The Conductor for Miss Quinonez

395 18 18
                                    

Sebelum baca mungkin lebih baik lihat videonya dulu, biar paham kenapa saya nulis cerpen ini :D

"The Conductor for Miss Quinonez"

Kami sudah saling mengenal sejak kecil. Bahkan semua yang di sukainya aku juga tahu dan aku pun melakukan semua yang ia sukai. Dia sangat menyukai musik klasik, aku pun menyukai musik itu agar aku sama sepertinya. Namun sayangnya sepuluh tahun yang lalu cita-citanya yang ingin menjadi seorang Cellist kandas, hanya karena ia terlahir sebagai anak satu-satunya.

Aku yang selalu berusaha melakukan apapun yang ia sukai. Dengan giat, aku juga belajar memainkan alat musik gesek yang masih bersaudara dengan biola itu. Aku senang saat dulu kami saling memainkannya di belakang rumahku ketika senja mulai datang. Bahkan terkadang ia akan berpura-pura menjadi dirigen ketika aku sedang memainkan celloku.

Seminggu sebelum malam ia mengatakan keinginan orangtuanya, aku diam-diam mengikuti audisi untuk masuk ke sekolah yang dulu sangat ia impikan. Bersama kakak sulungku yang sudah menikah dan tinggal di New York, aku berangkat audisi.

Dan malam itu aku berniat memberinya kejutan, bahwa aku telah lolos audisi. Dan itu berarti aku akan menjadi salah satu murid di sekolah impiannya, yang berarti juga dia pasti akan menyukaiku yang ternyata berhasil masuk kesana.

Namun celakanya pada malam itu dibelakang rumahku dengan kami yang duduk di ayunan masa kecil kami. Tiba-tiba semua yang sudah kurencanakan, kukhayalkan, seakan langsung hilang tak berbekas sedikitpun. Dia tidak memilih Columbia, tapi Oxford sebagai tempatnya belajar untuk melaksanakan keinginan orangtuanya. Ketika kutanyakan mengapa harus pergi dari Amerika? Dia membalas dengan senyuman yang aku tahu itu juga adalah kebahagiaannya, selain karena tidak bisa menuruti keinginannya sendiri untuk masuk Julliards. Dia mengatakan kalau ia tetap di Amerika pasti akan selalu mengingatkannya dengan Julliards meskipun ia ada di Columbia, jadi dia lebih memilih Oxford.

Saat itu aku tetap mengatakan padanya bahwa aku lolos audisi masuk Julliards. Dia sangat senang sekali sampai tubuh semapaiku di peluknya dan di angkatnya. Aku juga pasti akan senang sekali dengan perilakunya padaku saat itu, seandainya ia belum mengatakan kalau akan pergi dari Amerika. Jadi saat itu aku hanya bisa tersenyum menanggapi perilakunya. Dan kucoba untuk tetap mengingatkan pada diriku sendiri. Walaupun nanti ia tidak di Amerika, kita tetap akan bisa berkomunikasi entah via email ataupun skype.

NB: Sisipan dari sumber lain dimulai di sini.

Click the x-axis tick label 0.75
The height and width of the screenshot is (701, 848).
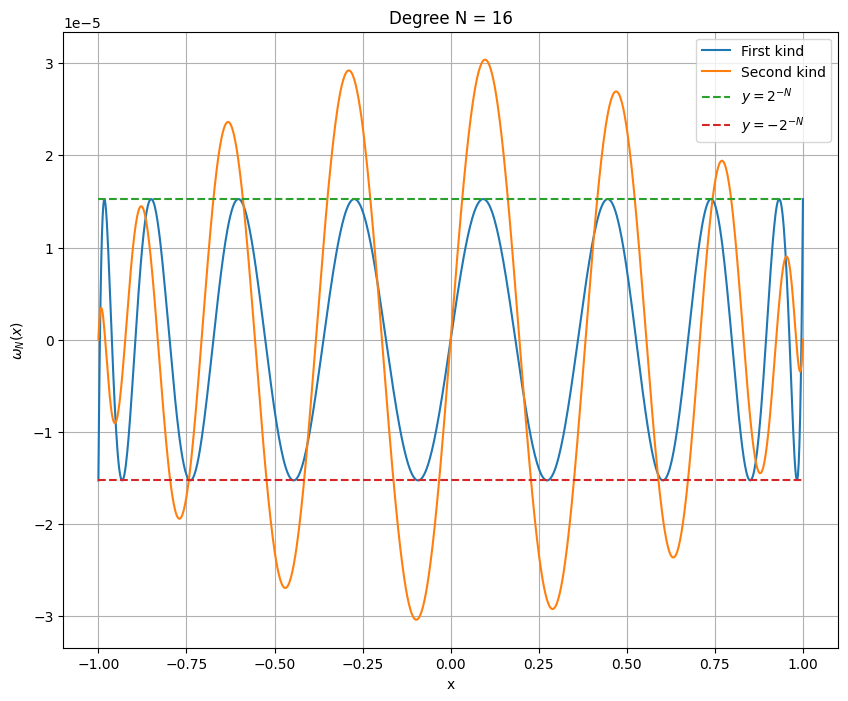715,663
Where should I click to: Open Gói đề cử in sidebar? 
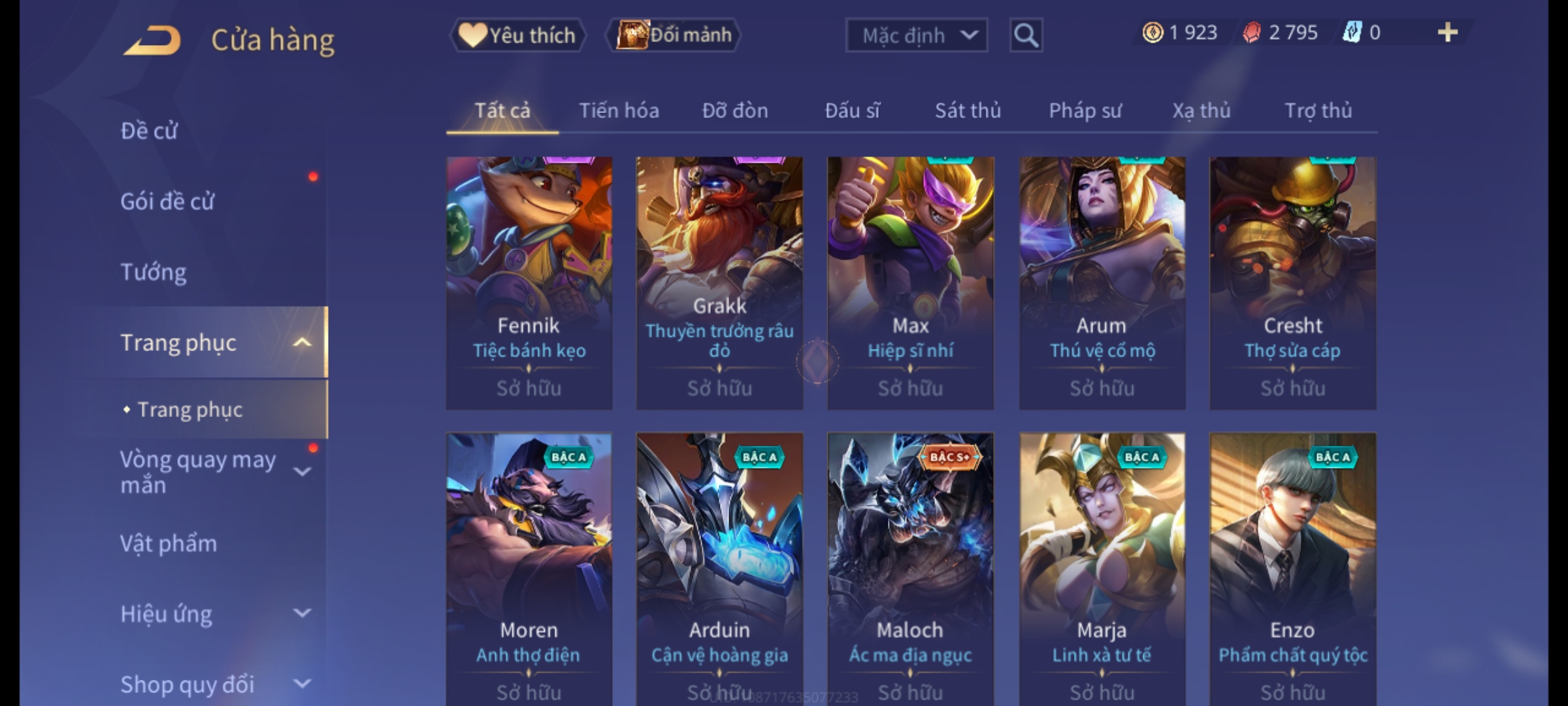[x=167, y=201]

Hari-hariku sebagai murid Julliards kujalani dengan normal, meskipun tidak bisa bersamanya ketika aku pulang ke rumah. Yang dulu kuimpikan seandainya ia memilih Columbia pasti kita akan tetap bersama memainkan cello, ataupun ia menjadi dirigen kala senja mulai datang.

"Dua menit lagi."

Suara bisikan Dylan, salah satu pemain cello juga di orkestra kami yang ada disampingku membuatku tersadar. Ternyata sedari tadi aku melamun. Rasanya waktu bergulir begitu cepat sekali.

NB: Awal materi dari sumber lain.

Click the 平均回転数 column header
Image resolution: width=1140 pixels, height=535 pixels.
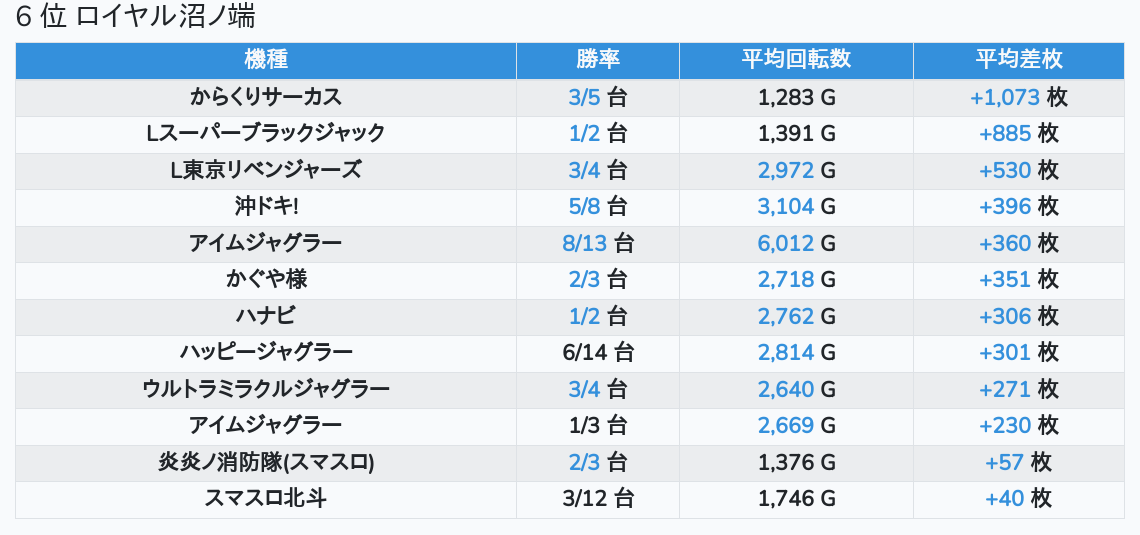pyautogui.click(x=796, y=60)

Malam ini adalah pertama kalinya ia menonton konserku, meskipun kali ini aku tidak bersolo cello. Dua hari yang lalu ia mengirim email, bahwa ia akan pulang dan membawa berita bahagia untukku. Tentu saja saat itu dan sampai sekarang pun aku senang sekaligus penasaran. Kabar bahagia seperti apa yang akan ia katakan padaku. Sehingga membuatnya pulang, dan meruntuhkan pendiriannya yang tidak ingin menginjak tanah Amerika lagi setelah sepuluh tahun.